*Quoted text*:
%%

In honor of his 195th birthday on November 11, I’d like to recommend a few titles from one of my favorite authors, Fyodor Dostoevsky. Dostoevsky is probably one of the best known Russian authors of the 19th century. His works often include religious, philosophical, psychological and political themes and focus on individuals on the periphery of modern society. I’ve chosen just four of the 32 stories he’s written as an introduction for those who are new to the author or to Russian literature in general. I have listed the titles in the order I recommend reading them (Crime and Punishment, Notes from Underground, The Idiot and my personal favorite, The Brothers Karamazov) and given a short synopsis of each.
Crime and Punishment
“What do you think, would not one tiny crime be wiped out by thousands of good deeds?”
Rodion Raskolnikov is a destitute young man who concocts a scheme to kill an old pawn broker and rob her to pay his many debts. He believes he will be forgiven his crime because the money lender was unscrupulous and he intends to do good deeds with the stolen money, but guilt and remorse begin to cloud Raskolnikov’s plans and his judgment; he becomes exceedingly paranoid and even physically unwell. He begins engaging in risky behaviors, worrying his friends and family and raising suspicion about himself. Will he be able to go on with his life knowing he is a murderer or will he have to face punishment in order to go on living at all? This novel has everything: murder, mystery, romance and redemption – and it really gets under your skin. Crime and Punishment is just one of the reasons Dostoevsky is known as one of literature’s great psychologists.
Notes from Underground
“I say let the world go to hell, but I should always have my tea.”
Welcome to the rambling memoirs of Underground Man, a bitter and contradictory civil servant who complains about the selfishness and evil of modern society and rails against the idea of utopia. He believes personal suffering is necessary to life yet his suffering immobilizes him. He wants to participate in society, but he finds it abhorrent. He wants to be happy but cannot find a way out of his mental, emotional and physical discomfort. He wants to live in the world, yet is afraid to. When he attempts to better understand himself through interacting with others, it fails miserably and, of course, he blames everyone else. Will Underground Man realize that his animosity for modern society leaves him unable to rise above it, which makes him worse than those he despises?
“It is better to be unhappy and know the worst, than to be happy in a fool’s paradise.”

%%

*Problem set*:
A - Please repeat word for word the part of the Dostoevsky recommendations that opens with the words containing "In honor of" and closes with "synopsis of each.".
B - Carry on with the Dostoevsky recommendations from the point where they stop.

*Entries*:
%%

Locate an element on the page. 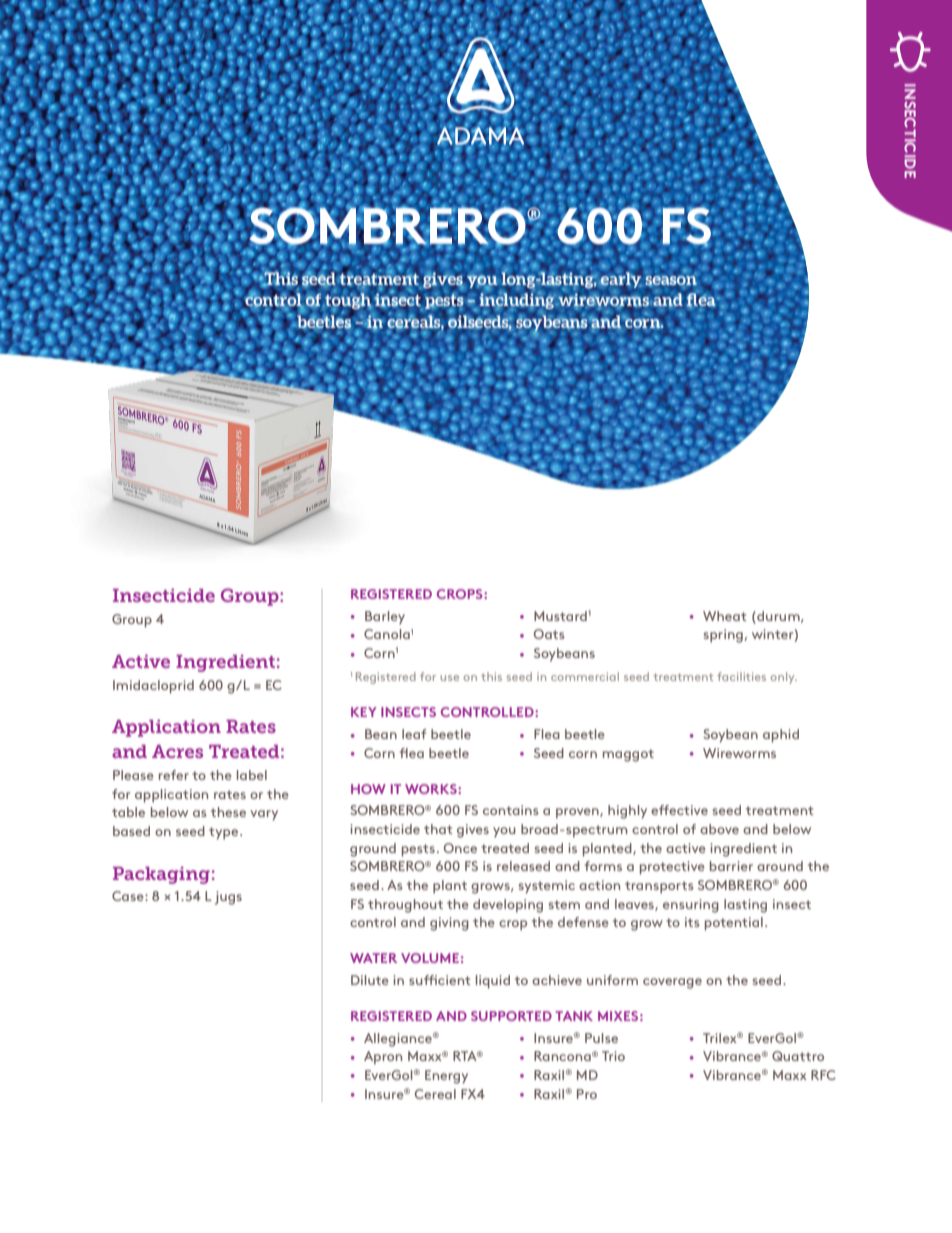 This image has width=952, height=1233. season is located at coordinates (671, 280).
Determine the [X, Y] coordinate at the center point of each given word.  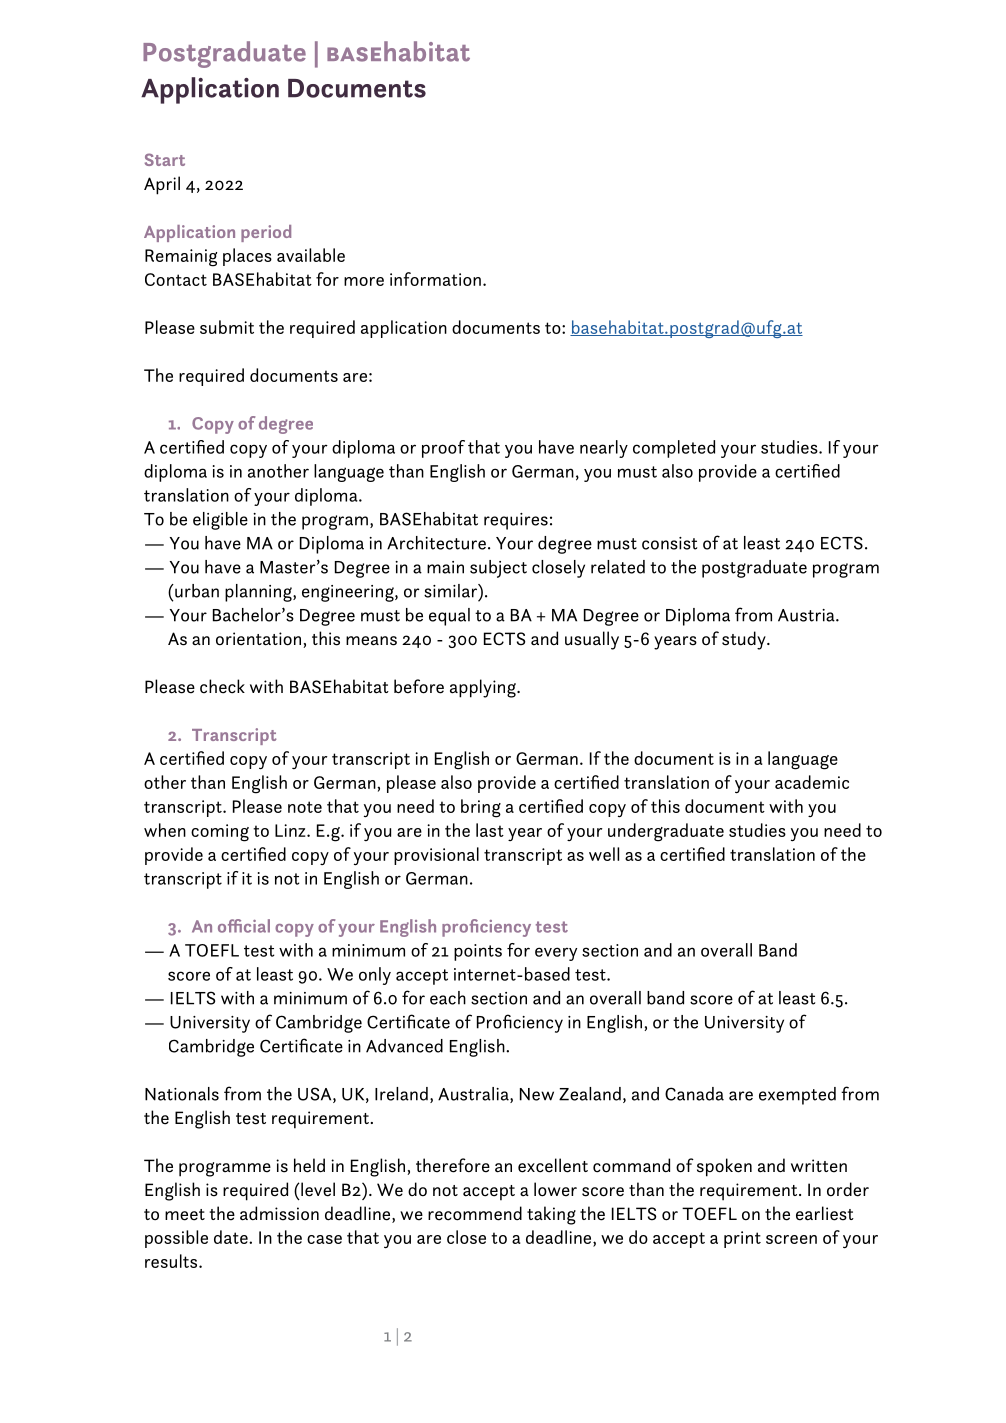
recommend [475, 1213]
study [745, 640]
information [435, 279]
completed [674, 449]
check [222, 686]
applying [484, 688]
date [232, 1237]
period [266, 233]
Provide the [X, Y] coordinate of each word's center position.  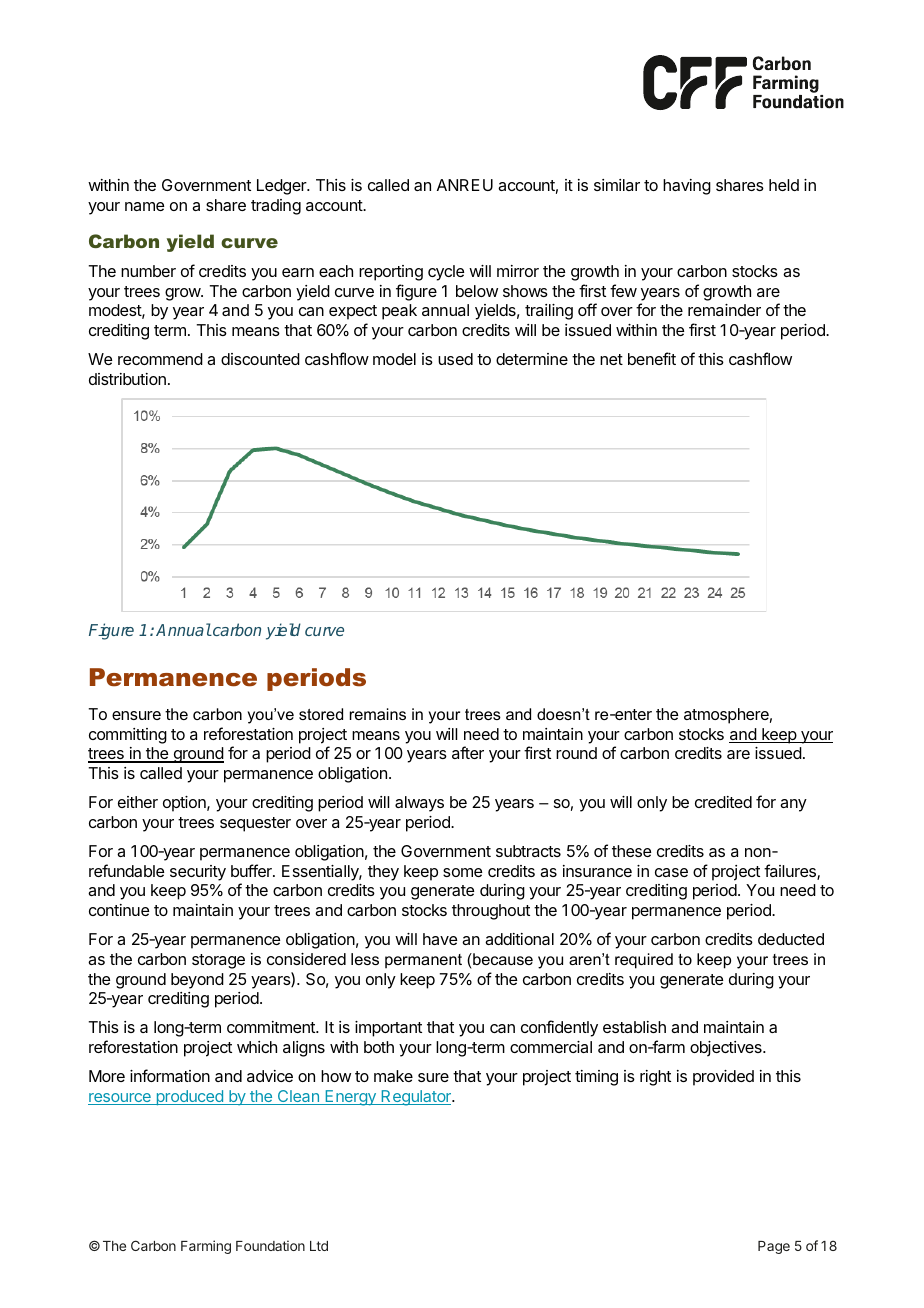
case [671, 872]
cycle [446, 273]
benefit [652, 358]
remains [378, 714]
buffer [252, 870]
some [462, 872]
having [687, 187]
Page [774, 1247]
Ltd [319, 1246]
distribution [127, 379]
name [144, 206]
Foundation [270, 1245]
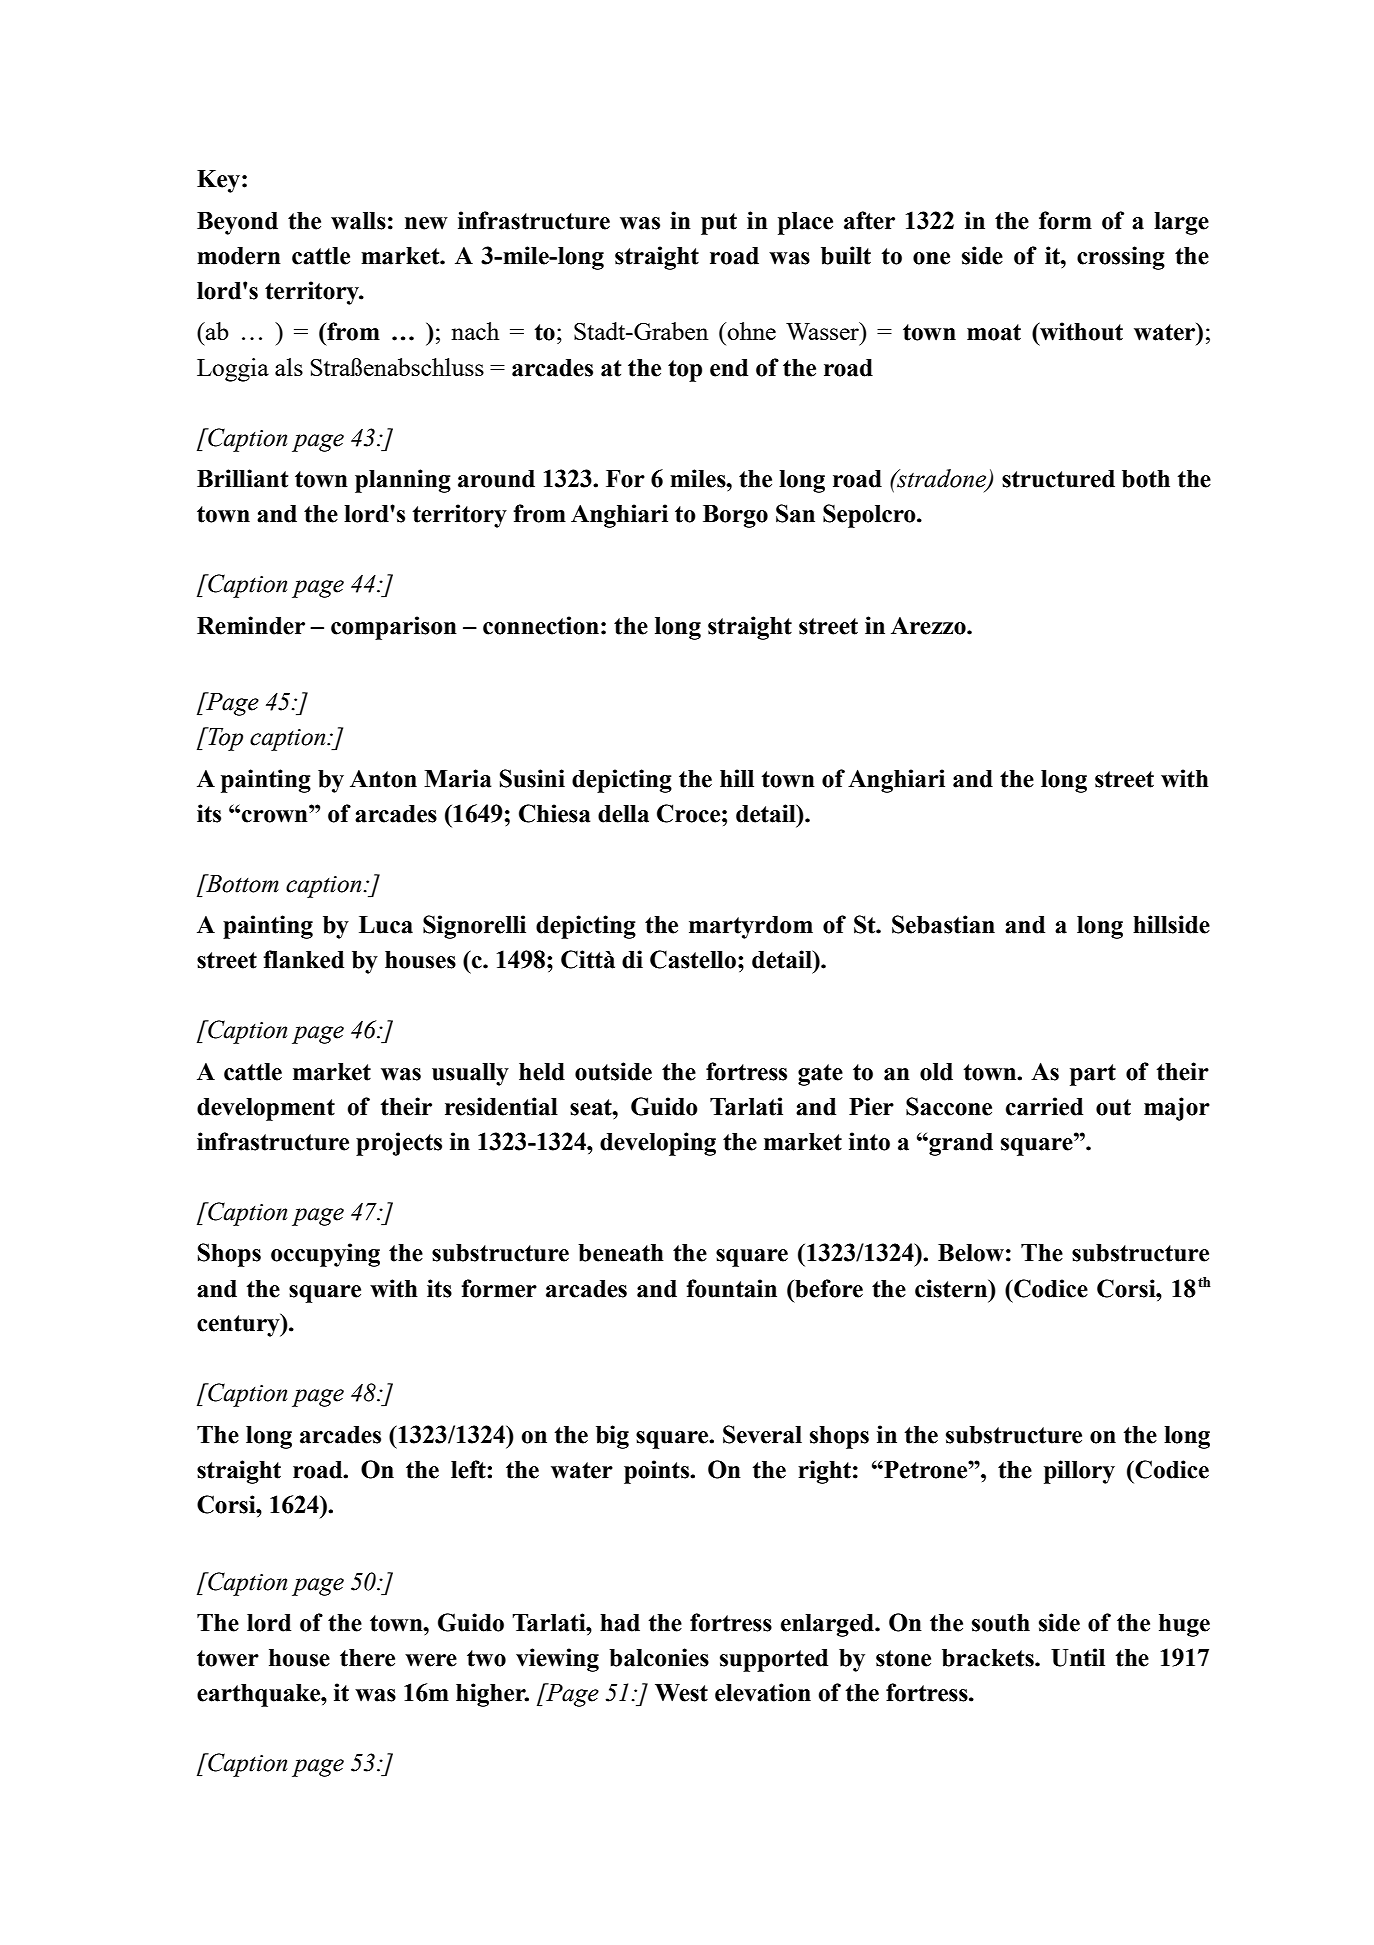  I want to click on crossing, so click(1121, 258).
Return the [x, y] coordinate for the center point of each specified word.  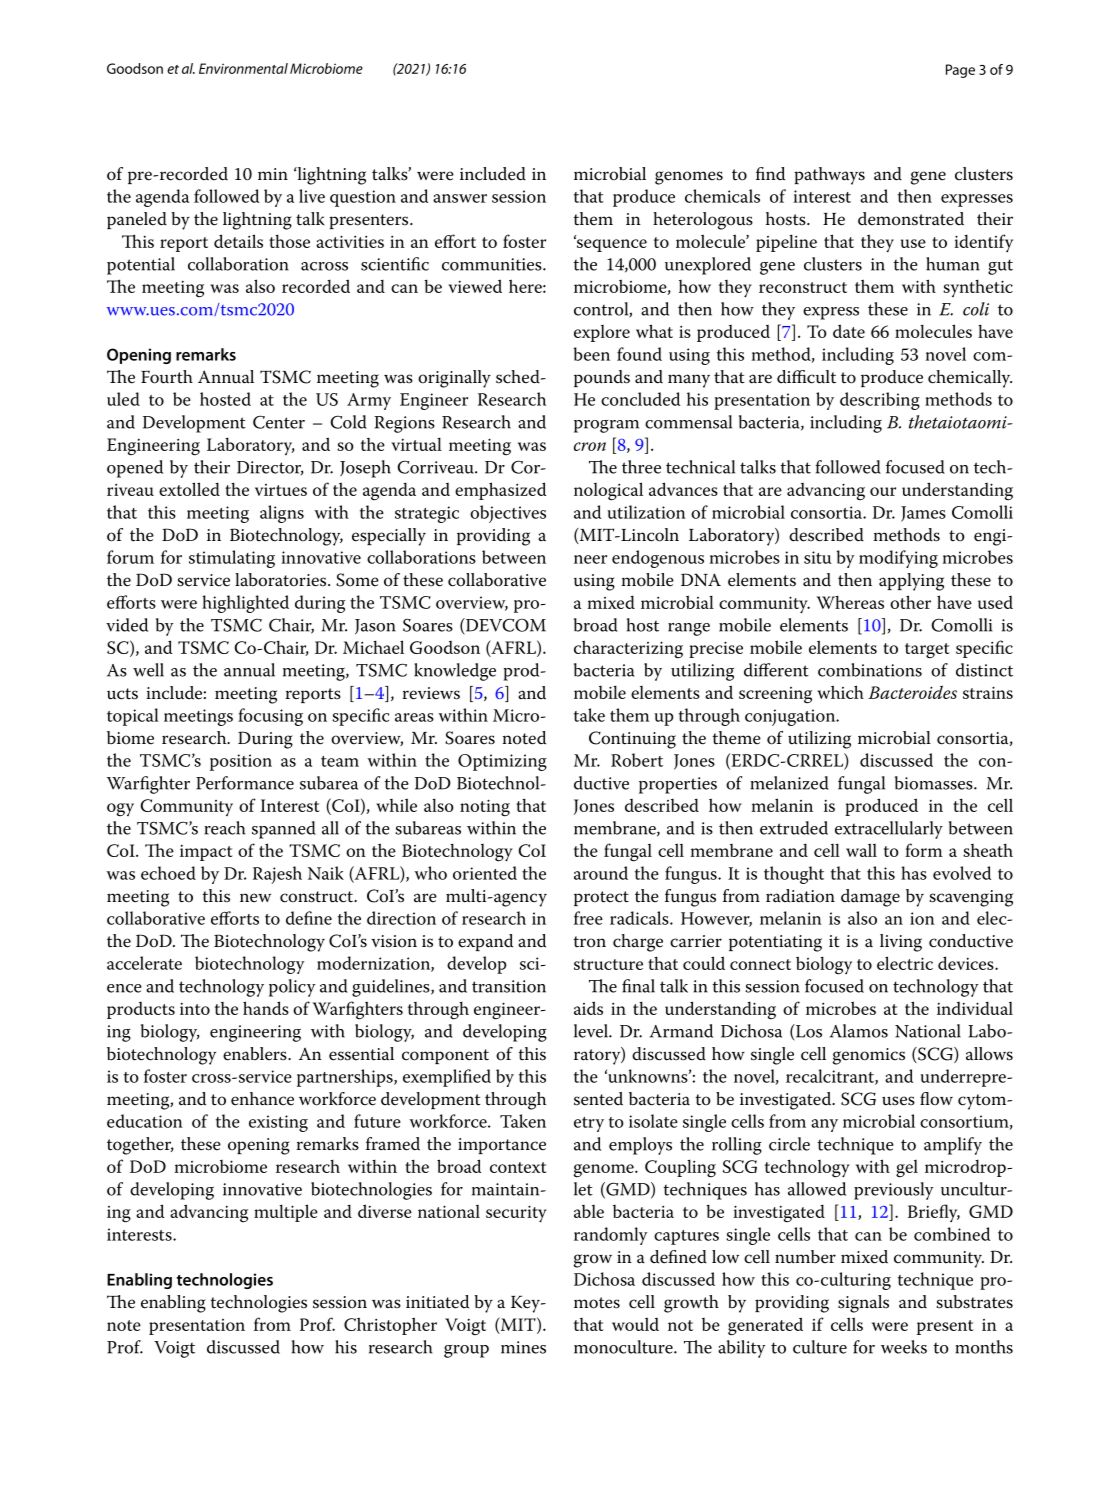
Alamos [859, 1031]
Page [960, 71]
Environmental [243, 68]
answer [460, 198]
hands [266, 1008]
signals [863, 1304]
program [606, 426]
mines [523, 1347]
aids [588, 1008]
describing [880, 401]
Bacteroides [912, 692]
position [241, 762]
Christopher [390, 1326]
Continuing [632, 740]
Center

%%

*Responses to the exercise*:
A -
In honor of his 195th birthday on November 11, I’d like to recommend a few titles from one of my favorite authors, Fyodor Dostoevsky. Dostoevsky is probably one of the best known Russian authors of the 19th century. His works often include religious, philosophical, psychological and political themes and focus on individuals on the periphery of modern society. I’ve chosen just four of the 32 stories he’s written as an introduction for those who are new to the author or to Russian literature in general. I have listed the titles in the order I recommend reading them (Crime and Punishment, Notes from Underground, The Idiot and my personal favorite, The Brothers Karamazov) and given a short synopsis of each.

B -
The story opens as the good and kind Prince Myshkin returns to Russia after several years in a Swiss sanitarium where he was treated for epilepsy and “idiocy”. Once back, Myshkin hopes to collect his inheritance and be among people again, but his plans take a different turn when, on the train home, he meets Rogozhin. Rogozhin is the opposite of Myshkin: aggressive, corrupt and obsessed with status. When the men finally return to Petersburg, the Prince finds himself a stranger in a strange world. Western influence has turned Russian society (including the Prince’s own family and friends) into one dominated by money and power. The Prince tries to influence others with his kindness but only finds himself embroiled in scandal. After Rogozhin tries to kill him and he is left by the girl he loves, Prince Myshkin begins to realize that the goodness in his heart is no match for the evil in the hearts of others, but will his realization come too late?
The Brothers Karamazov
“The mystery of human existence lies not in staying alive, but in finding something to live for.”
Meet the Karamazovs: Dmitri, Ivan and Alexei and their not so loving father, Fyodor. Fyodor Karamazov is a cruel philanderer, a liar and a thief. He keeps his illegitimate son Pavel as a servant, he plans to steal his eldest son’s inheritance, he humiliates his youngest son Alyosha in front of his mentor, and he offers Dmitri’s girlfriend, Grushenka, money to marry him instead of his son. There is so much animosity in the family that even the philosophical Ivan cannot mediate the passionate arguments between the brothers and their father. But when Fyodor Karamazov is murdered, the brothers set out to determine who killed him and why; they soon realize that everyone had a motive, including each of them. As in most of Dostoevsky’s works, faith is a pervasive theme in this story, but will it be enough to repair the broken bonds of the Karamazovs?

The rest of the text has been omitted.